Von den übrigen 1,3 Millionen Euro wollte der Landkreis zunächst 90 Prozent (1,17 Mio) übernehmen. Im Kreisumweltausschuss hat man sich nun abweichend auf eine 50-prozentige Beteiligung der Anliegerkommunen geeinigt. Auf den Landkreis entfallen deshalb nun nur noch rund 650 000 Euro.
Gemeinsame Haltung
Gudrun Heute-Bluhm (CDU) wünschte sich, dass die Anlieger eine gemeinsame Haltung finden. Sie gab zu bedenken, dass die Dörfer abseits der Bahnlinie von dem Projekt nicht so stark profitieren würden.
Ulrich May (FW) wollte, dass die Eckpunkte jetzt schon festgelegt werden, um spätere Irritationen zu vermeiden. Klaus Eberhardt (SPD) sprach von einem „unverschämt guten Angebot“ des Landkreises, das man annehmen sollte. Auch wies er darauf hin, dass die Förderbedingungen nach der Landtagswahl schlechter werden könnten.
„Wer diese Entscheidung boykottiert, boykottiert das ganze Projekt“, sagte Gerhard Zickenheiner (Grüne), der die Sachlage für lange ausdiskutiert hielt.
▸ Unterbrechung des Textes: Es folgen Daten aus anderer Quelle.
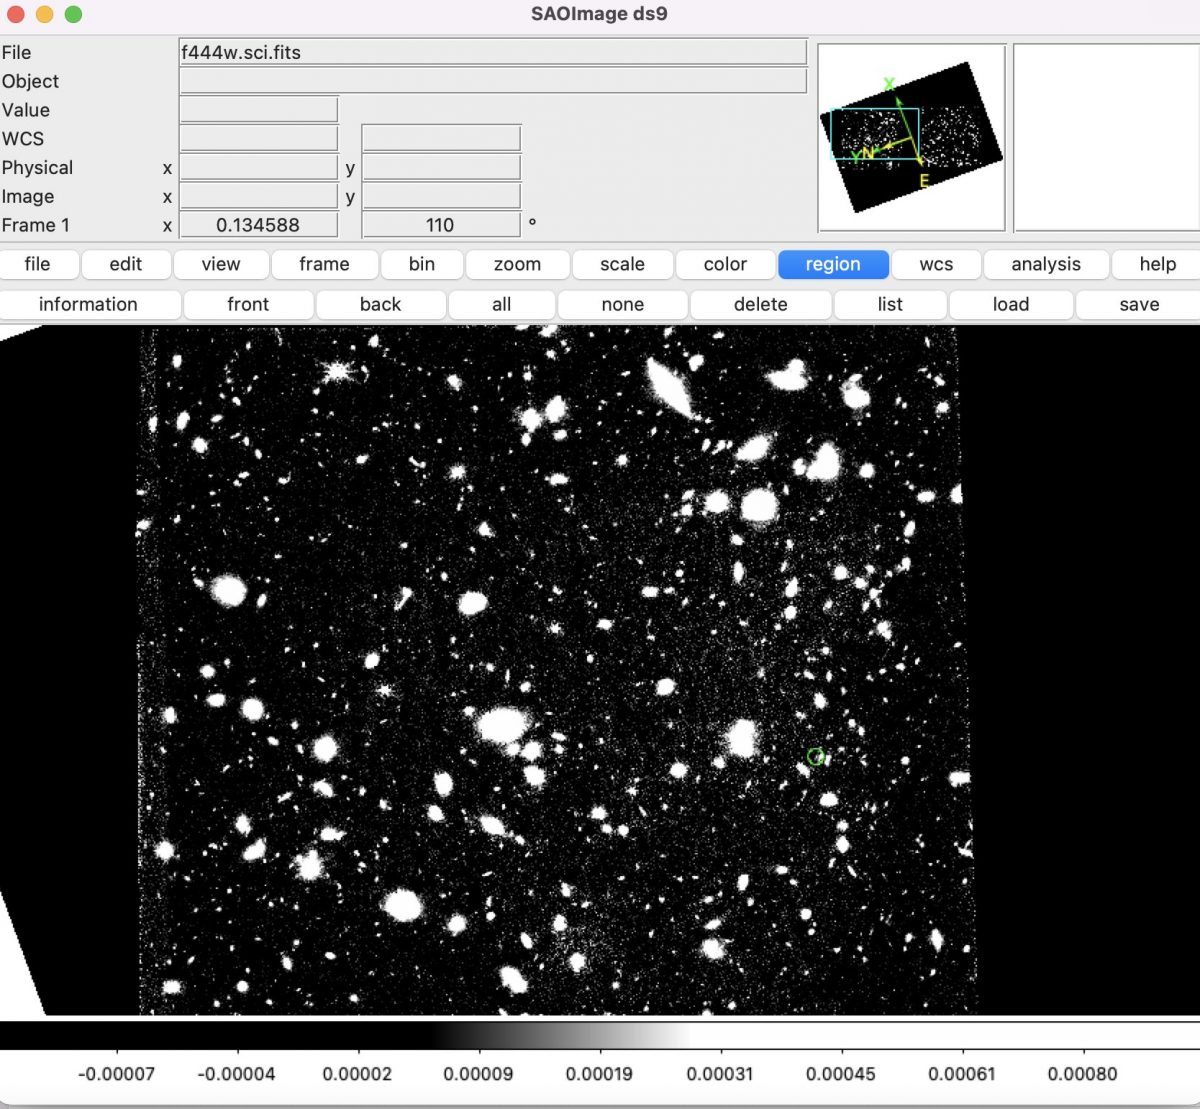
Task: Show the bin options
Action: 421,264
Ökologisch sei die Bahn auch nicht besser als ein Elektrobus, fand Wolfgang Fuhl (AfD) mit besorgtem Blick auf die Kosten. Wolfgang Koch (AfD) wiederum sah in dem S-Bahn-Anschluss einen Gewinn für die Region. Gespalten zeigte sich auch die FDP-Fraktion, weshalb Kevin Brändlin nur für sich selbst sprechen konnte. „Wenn es schon am Anfang nicht funktioniert, ist eine weitere Planung sinnlos“, fand er und forderte von den Gemeinden die Geste einer höheren Beteiligung.
Buslinien fallen weg
Die unterschiedlichen Positionen im Kandertal brachten Andreas Schneucker und Simone Penner (beide CDU) zum Ausdruck. Als Bürgermeister von Binzen vertritt Schneucker jene Kandertalgemeinde, die die meisten Nachteile und wenigsten Vorteile von dem Projekt hat. Er sprach vom Wegfall von Buslinien und Haltepunkten durch das Wunschprojekt und befürchtete eine Siedlungsentwicklung, die über das gewünschte Maß hinausgeht. Auch sei Basel nicht das Hauptziel der Bevölkerung im Kandertal, gab er zu bedenken. „Wir sind die größte Profiteursgemeinde“, erklärte dagegen Kanderns Bürgermeisterin Penner. Ein Haushaltsposten sei die Kandertal-S-Bahn in der Stadt allein deshalb noch nicht, weil bisher ein verlässlicher Betrag dafür gefehlt habe. Für Kandern sei es wichtig, nicht abgeschnitten zu werden, betonte sie.
Am Ende wollten es die meisten dann doch genauer wissen. Bei zwei Gegenstimmen aus den Reihen der AfD wurde der Einstieg in die beiden ersten Leistungsphasen mit Option auf einen späteren Ausstieg gutgeheißen. Die endgültige Entscheidung trifft der Kreistag.